Look in the material below for the line with "Open the Reporting menu" and the line with "You are a computer-use agent. Image", then set down exactly those two lines and all lines between, nothing more.
*** PROVIDED DATA ***
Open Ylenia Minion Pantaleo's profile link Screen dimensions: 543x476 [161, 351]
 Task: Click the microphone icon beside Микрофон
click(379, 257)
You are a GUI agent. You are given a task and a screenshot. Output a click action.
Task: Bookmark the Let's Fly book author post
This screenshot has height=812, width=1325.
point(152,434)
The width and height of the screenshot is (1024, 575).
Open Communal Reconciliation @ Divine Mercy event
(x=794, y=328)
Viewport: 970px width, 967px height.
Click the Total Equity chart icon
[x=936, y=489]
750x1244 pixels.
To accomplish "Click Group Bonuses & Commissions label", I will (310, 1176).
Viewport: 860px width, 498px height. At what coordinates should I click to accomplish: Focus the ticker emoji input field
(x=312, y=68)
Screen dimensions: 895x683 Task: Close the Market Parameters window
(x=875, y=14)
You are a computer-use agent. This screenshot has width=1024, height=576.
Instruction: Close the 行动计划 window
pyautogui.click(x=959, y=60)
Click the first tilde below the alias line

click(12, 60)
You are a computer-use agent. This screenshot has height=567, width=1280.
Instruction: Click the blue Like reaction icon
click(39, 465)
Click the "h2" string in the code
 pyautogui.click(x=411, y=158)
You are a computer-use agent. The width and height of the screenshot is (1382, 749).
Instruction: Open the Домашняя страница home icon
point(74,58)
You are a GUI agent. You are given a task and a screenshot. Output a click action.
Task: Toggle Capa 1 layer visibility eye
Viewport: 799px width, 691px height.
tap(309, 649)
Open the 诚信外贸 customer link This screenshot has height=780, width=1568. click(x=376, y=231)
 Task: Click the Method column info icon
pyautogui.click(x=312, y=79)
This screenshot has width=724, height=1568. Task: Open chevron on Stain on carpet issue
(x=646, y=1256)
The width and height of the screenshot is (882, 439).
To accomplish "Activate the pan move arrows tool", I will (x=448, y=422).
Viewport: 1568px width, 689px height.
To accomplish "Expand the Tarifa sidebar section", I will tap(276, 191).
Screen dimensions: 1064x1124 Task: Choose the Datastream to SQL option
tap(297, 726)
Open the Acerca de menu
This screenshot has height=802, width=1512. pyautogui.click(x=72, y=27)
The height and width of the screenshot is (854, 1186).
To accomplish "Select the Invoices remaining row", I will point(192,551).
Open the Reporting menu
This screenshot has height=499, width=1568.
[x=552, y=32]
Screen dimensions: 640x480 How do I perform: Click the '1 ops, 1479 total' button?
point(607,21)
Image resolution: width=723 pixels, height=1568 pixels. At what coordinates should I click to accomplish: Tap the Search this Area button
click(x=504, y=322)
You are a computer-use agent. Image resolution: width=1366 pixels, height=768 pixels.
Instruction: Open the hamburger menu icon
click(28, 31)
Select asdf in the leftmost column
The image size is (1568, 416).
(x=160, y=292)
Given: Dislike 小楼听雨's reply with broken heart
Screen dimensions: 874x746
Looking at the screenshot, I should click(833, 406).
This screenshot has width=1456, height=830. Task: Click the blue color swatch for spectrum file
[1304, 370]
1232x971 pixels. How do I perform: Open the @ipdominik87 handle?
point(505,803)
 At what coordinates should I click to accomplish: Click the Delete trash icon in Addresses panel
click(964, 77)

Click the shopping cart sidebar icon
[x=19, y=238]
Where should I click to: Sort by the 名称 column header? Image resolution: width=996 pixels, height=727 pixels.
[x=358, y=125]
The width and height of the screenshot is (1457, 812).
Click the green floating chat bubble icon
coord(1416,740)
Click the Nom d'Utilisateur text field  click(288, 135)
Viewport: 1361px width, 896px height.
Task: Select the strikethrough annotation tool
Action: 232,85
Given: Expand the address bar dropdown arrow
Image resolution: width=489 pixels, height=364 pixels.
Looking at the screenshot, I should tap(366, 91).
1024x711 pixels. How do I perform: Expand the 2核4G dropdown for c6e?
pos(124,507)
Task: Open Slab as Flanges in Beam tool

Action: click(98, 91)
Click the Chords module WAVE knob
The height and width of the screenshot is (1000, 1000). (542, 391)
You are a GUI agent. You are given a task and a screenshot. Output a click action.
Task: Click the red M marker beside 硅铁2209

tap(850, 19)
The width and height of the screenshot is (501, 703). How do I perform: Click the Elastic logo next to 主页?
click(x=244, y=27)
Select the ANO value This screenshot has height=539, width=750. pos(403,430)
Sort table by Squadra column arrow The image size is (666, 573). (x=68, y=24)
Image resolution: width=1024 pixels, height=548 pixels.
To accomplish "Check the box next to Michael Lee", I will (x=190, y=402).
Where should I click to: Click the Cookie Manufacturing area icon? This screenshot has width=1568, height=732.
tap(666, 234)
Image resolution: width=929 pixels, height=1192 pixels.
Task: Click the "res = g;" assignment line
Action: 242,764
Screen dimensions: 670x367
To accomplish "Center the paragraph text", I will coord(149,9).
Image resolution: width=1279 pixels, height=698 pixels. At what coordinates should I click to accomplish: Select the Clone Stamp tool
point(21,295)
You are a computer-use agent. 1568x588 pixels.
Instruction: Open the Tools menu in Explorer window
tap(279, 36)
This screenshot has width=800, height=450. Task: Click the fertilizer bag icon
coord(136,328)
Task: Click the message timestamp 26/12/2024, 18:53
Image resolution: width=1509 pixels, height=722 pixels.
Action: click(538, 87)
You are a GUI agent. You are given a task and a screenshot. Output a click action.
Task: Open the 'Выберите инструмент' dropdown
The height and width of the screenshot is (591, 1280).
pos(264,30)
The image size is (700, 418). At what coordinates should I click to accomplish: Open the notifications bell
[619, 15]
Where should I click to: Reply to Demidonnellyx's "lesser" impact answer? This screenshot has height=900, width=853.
***
ANSWER FOR THE TASK.
Open the Reporting menu
This screenshot has height=499, width=1568.
[x=552, y=32]
Screen dimensions: 640x480 How do I perform: Click the '1 ops, 1479 total' button?
point(607,21)
Image resolution: width=723 pixels, height=1568 pixels. At what coordinates should I click to accomplish: Tap the Search this Area button
click(x=504, y=322)
You are a computer-use agent. Image resolution: width=1366 pixels, height=768 pixels.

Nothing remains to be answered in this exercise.